A handout photo provided by the University of Copenhagen on December 17, 2019 shows a 5,700-year-old type of “chewing gum” made from birch pitch found during archaeological excavations at Syltholm, southern Denmark. Picture: Theis JENSEN / University of Copenhagen / AFP
Danish scientists have managed to extract a complete human DNA sample from a piece of birch pitch more than 5,000 years old, used as a kind of chewing gum, a study revealed on Tuesday.

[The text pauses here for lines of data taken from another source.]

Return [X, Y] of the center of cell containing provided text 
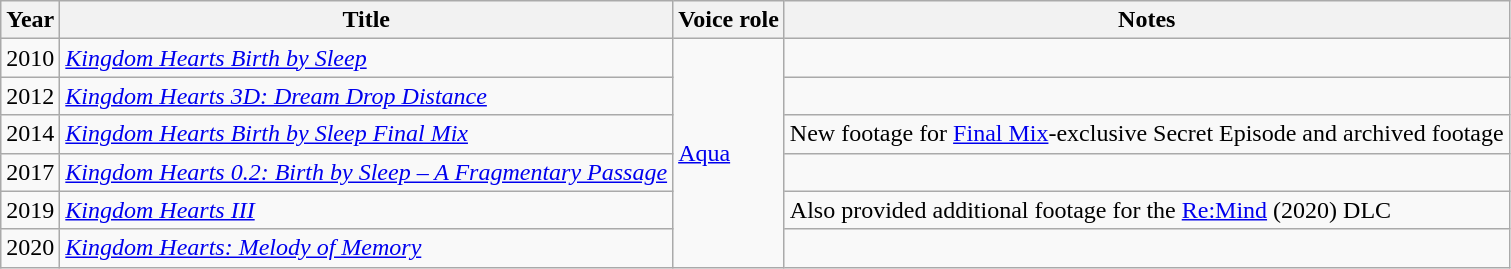
New footage for Final Mix-exclusive Secret Episode and archived footage [1146, 134]
Year [30, 20]
Kingdom Hearts 0.2: Birth by Sleep – A Fragmentary Passage [366, 172]
2012 [30, 96]
Notes [1146, 20]
Aqua [729, 153]
2020 [30, 248]
2017 [30, 172]
Voice role [729, 20]
Kingdom Hearts III [366, 210]
Kingdom Hearts: Melody of Memory [366, 248]
2014 [30, 134]
Kingdom Hearts 3D: Dream Drop Distance [366, 96]
Title [366, 20]
2010 [30, 58]
2019 [30, 210]
Also provided additional footage for the Re:Mind (2020) DLC [1146, 210]
Kingdom Hearts Birth by Sleep [366, 58]
Kingdom Hearts Birth by Sleep Final Mix [366, 134]
Identify which cell holds the provided text, then report its (X, Y) central coordinate. 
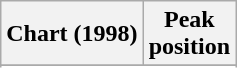
Chart (1998) (72, 34)
Peak position (189, 34)
Find where the given text appears and provide that cell's center as [x, y] coordinate. 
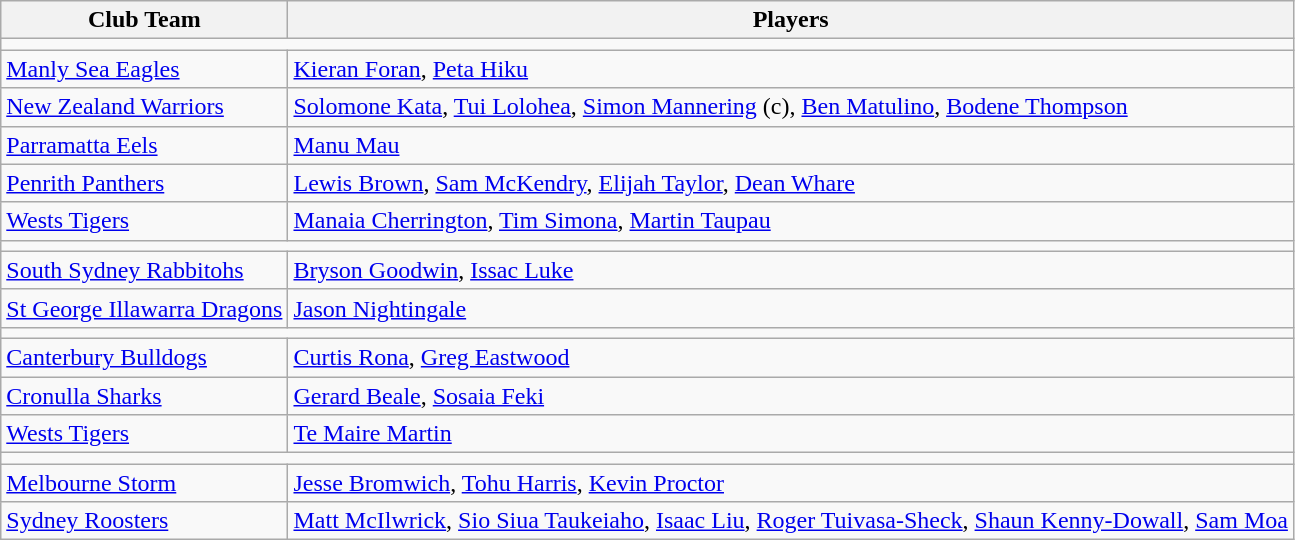
New Zealand Warriors [144, 107]
Jesse Bromwich, Tohu Harris, Kevin Proctor [790, 483]
Solomone Kata, Tui Lolohea, Simon Mannering (c), Ben Matulino, Bodene Thompson [790, 107]
Parramatta Eels [144, 145]
Penrith Panthers [144, 183]
Te Maire Martin [790, 434]
St George Illawarra Dragons [144, 308]
Manaia Cherrington, Tim Simona, Martin Taupau [790, 221]
Manly Sea Eagles [144, 69]
Bryson Goodwin, Issac Luke [790, 270]
Matt McIlwrick, Sio Siua Taukeiaho, Isaac Liu, Roger Tuivasa-Sheck, Shaun Kenny-Dowall, Sam Moa [790, 521]
Cronulla Sharks [144, 395]
Manu Mau [790, 145]
Gerard Beale, Sosaia Feki [790, 395]
Sydney Roosters [144, 521]
Curtis Rona, Greg Eastwood [790, 357]
Players [790, 20]
Club Team [144, 20]
Kieran Foran, Peta Hiku [790, 69]
Canterbury Bulldogs [144, 357]
Lewis Brown, Sam McKendry, Elijah Taylor, Dean Whare [790, 183]
Melbourne Storm [144, 483]
Jason Nightingale [790, 308]
South Sydney Rabbitohs [144, 270]
Provide the (x, y) coordinate of the cell's center where the given text is located.  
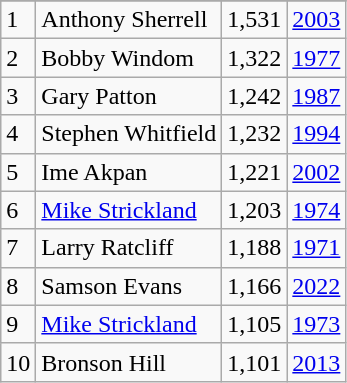
2 (18, 58)
8 (18, 286)
10 (18, 362)
1,105 (254, 324)
Anthony Sherrell (129, 20)
1987 (316, 96)
1974 (316, 210)
Larry Ratcliff (129, 248)
2022 (316, 286)
1,166 (254, 286)
1994 (316, 134)
Bobby Windom (129, 58)
Ime Akpan (129, 172)
5 (18, 172)
Gary Patton (129, 96)
1,232 (254, 134)
4 (18, 134)
1977 (316, 58)
1,188 (254, 248)
1973 (316, 324)
Samson Evans (129, 286)
Stephen Whitfield (129, 134)
1,203 (254, 210)
2002 (316, 172)
1,322 (254, 58)
Bronson Hill (129, 362)
2013 (316, 362)
3 (18, 96)
7 (18, 248)
1,531 (254, 20)
9 (18, 324)
1971 (316, 248)
1,242 (254, 96)
1 (18, 20)
2003 (316, 20)
1,101 (254, 362)
6 (18, 210)
1,221 (254, 172)
For the text-containing cell, return its midpoint in (x, y) coordinate format. 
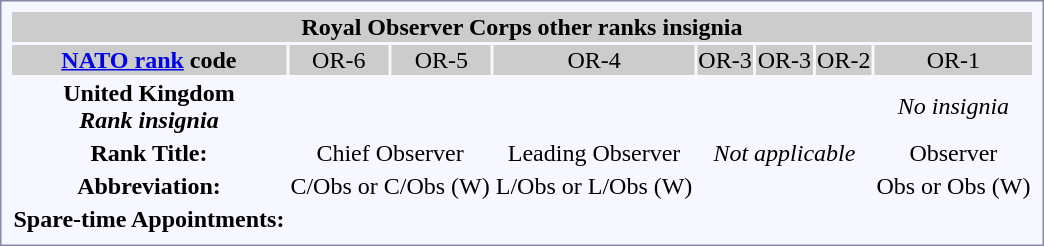
Leading Observer (594, 153)
NATO rank code (149, 60)
Abbreviation: (149, 186)
OR-6 (339, 60)
Obs or Obs (W) (954, 186)
Spare-time Appointments: (149, 219)
Not applicable (784, 153)
OR-5 (442, 60)
Observer (954, 153)
Royal Observer Corps other ranks insignia (522, 27)
C/Obs or C/Obs (W) (390, 186)
Rank Title: (149, 153)
L/Obs or L/Obs (W) (594, 186)
OR-2 (844, 60)
United KingdomRank insignia (149, 106)
Chief Observer (390, 153)
No insignia (954, 106)
OR-4 (594, 60)
OR-1 (954, 60)
Extract the [X, Y] coordinate from the center of the cell holding the provided text.  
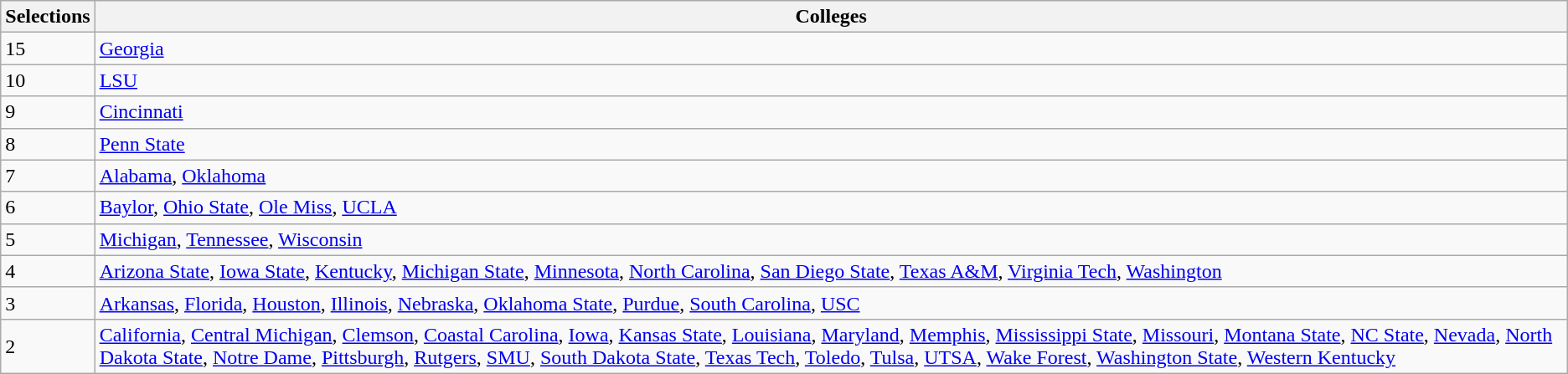
8 [48, 144]
3 [48, 303]
4 [48, 271]
5 [48, 240]
7 [48, 176]
6 [48, 208]
Selections [48, 17]
LSU [831, 80]
Alabama, Oklahoma [831, 176]
15 [48, 49]
Cincinnati [831, 112]
Georgia [831, 49]
10 [48, 80]
9 [48, 112]
2 [48, 347]
Michigan, Tennessee, Wisconsin [831, 240]
Colleges [831, 17]
Penn State [831, 144]
Arkansas, Florida, Houston, Illinois, Nebraska, Oklahoma State, Purdue, South Carolina, USC [831, 303]
Arizona State, Iowa State, Kentucky, Michigan State, Minnesota, North Carolina, San Diego State, Texas A&M, Virginia Tech, Washington [831, 271]
Baylor, Ohio State, Ole Miss, UCLA [831, 208]
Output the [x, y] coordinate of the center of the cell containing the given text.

The Stone-Age sample yielded enough information to determine the source’s sex, what she had last eaten and the germs in her mouth. It also told them she probably had dark hair, dark skin and blue eyes.
And genetically, she was more closely related to hunter-gatherers from the mainland Europe than to those living in central Scandinavia at the time, they concluded.
“It is the first time that an entire ancient human genome has been extracted from anything other than human bones,” Hannes Schroeder of the University of Copenhagen, told AFP.
Schroeder is co-author of the study, which was published in the review Nature Communications.
They found the sample during an archaeological dig at Syltholm, in southern Denmark, said Tehis Jensen, one of the other authors.
“Syltholm is completely unique,” he said.
“Almost everything is sealed in mud, which means that the preservation of organic remains is absolutely phenomenal.”
The researchers also recovered traces of plant and animal DNA — hazelnut and duck — confirming what archaeologists already know about the people who lived there at the time.
But they were not sure why their subject chose to chew the bark: whether to turn it into a kind of glue, to clean her teeth, to stave off hunger — or simply as chewing gum.